[Screenshot grounding data]

=== Begin Enclosure ===

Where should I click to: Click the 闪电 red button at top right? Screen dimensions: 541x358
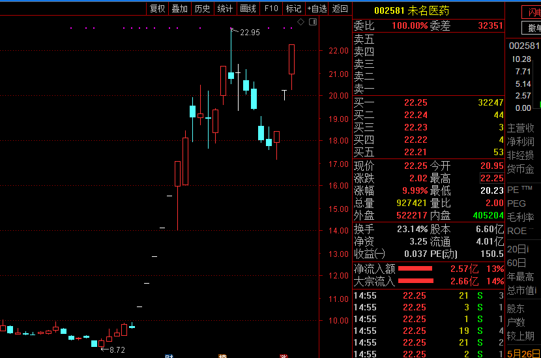(532, 12)
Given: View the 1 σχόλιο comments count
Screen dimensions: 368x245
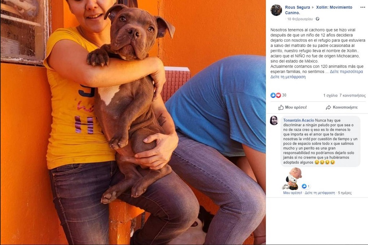Looking at the screenshot, I should tap(330, 95).
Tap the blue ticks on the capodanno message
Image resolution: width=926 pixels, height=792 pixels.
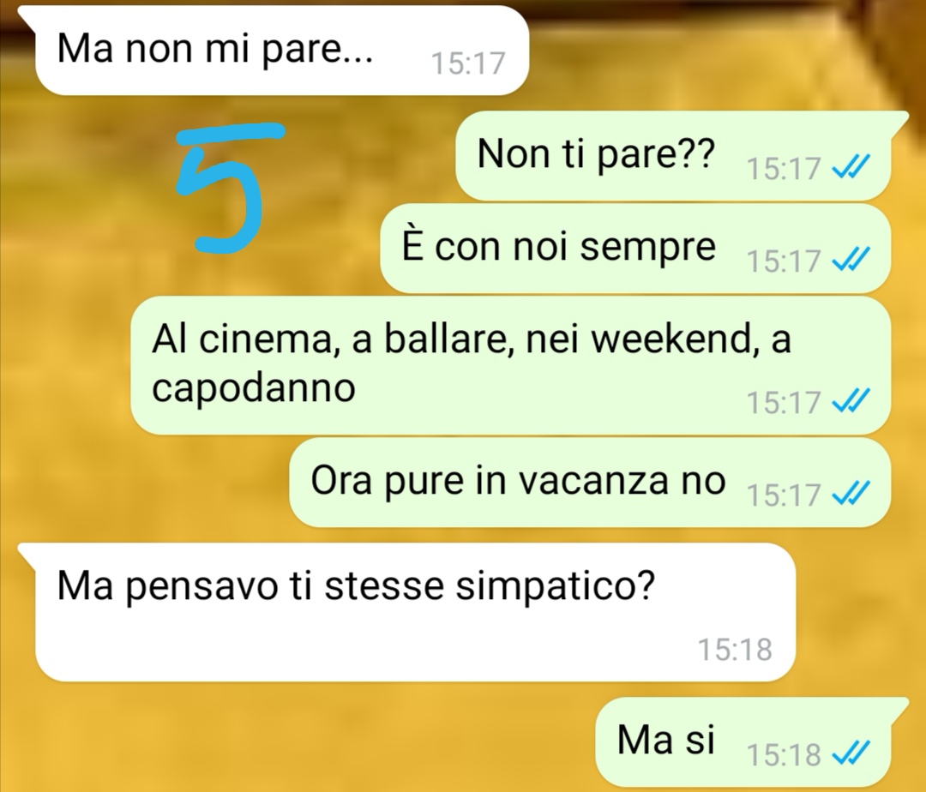[851, 401]
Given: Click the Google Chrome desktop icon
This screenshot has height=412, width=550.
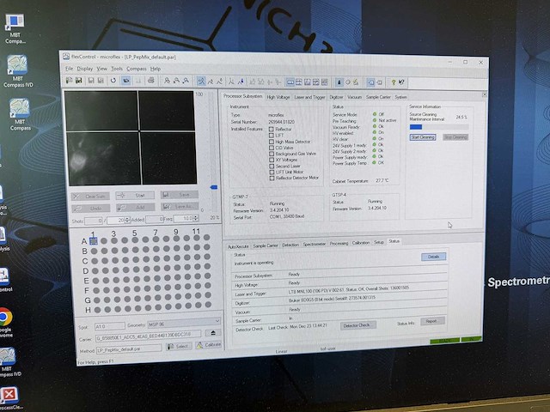Looking at the screenshot, I should point(6,323).
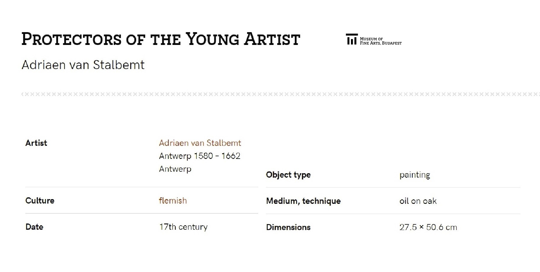Click the Museum of Fine Arts pillar logo icon
The image size is (540, 272).
(x=352, y=39)
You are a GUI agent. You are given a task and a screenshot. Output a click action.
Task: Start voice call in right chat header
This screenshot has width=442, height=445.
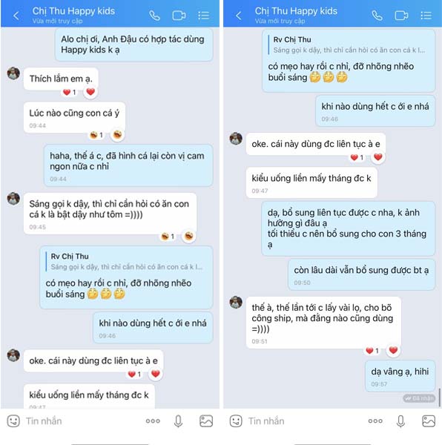[x=377, y=16]
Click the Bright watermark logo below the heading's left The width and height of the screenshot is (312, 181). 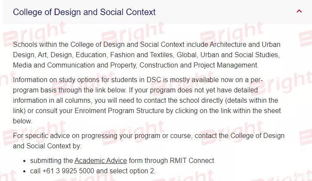[34, 34]

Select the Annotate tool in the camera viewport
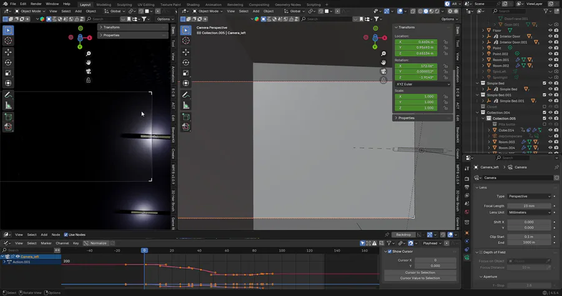pos(185,94)
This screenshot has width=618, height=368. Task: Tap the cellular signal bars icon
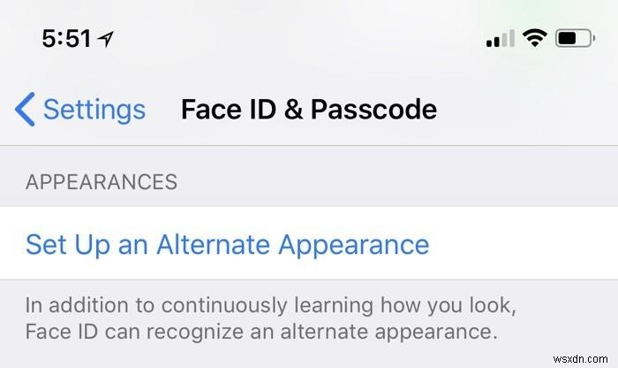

=== End Enclosure ===

--- Required action ---
Using the entries above, transcribe exactly from the line that has "Given: View the 1 σχόλιο comments count" through the line that has "You are a GUI". Pictures are dropped.

--- Your response ---
Given: View the 1 σχόλιο comments count
Screen dimensions: 368x245
Looking at the screenshot, I should tap(330, 95).
Tap the blue ticks on the capodanno message
Image resolution: width=926 pixels, height=792 pixels.
[851, 401]
Given: Click the Google Chrome desktop icon
This screenshot has height=412, width=550.
Looking at the screenshot, I should point(6,323).
Click the Museum of Fine Arts pillar logo icon
The image size is (540, 272).
(x=352, y=39)
You are a GUI agent. You are given a task and a screenshot. Output a click action.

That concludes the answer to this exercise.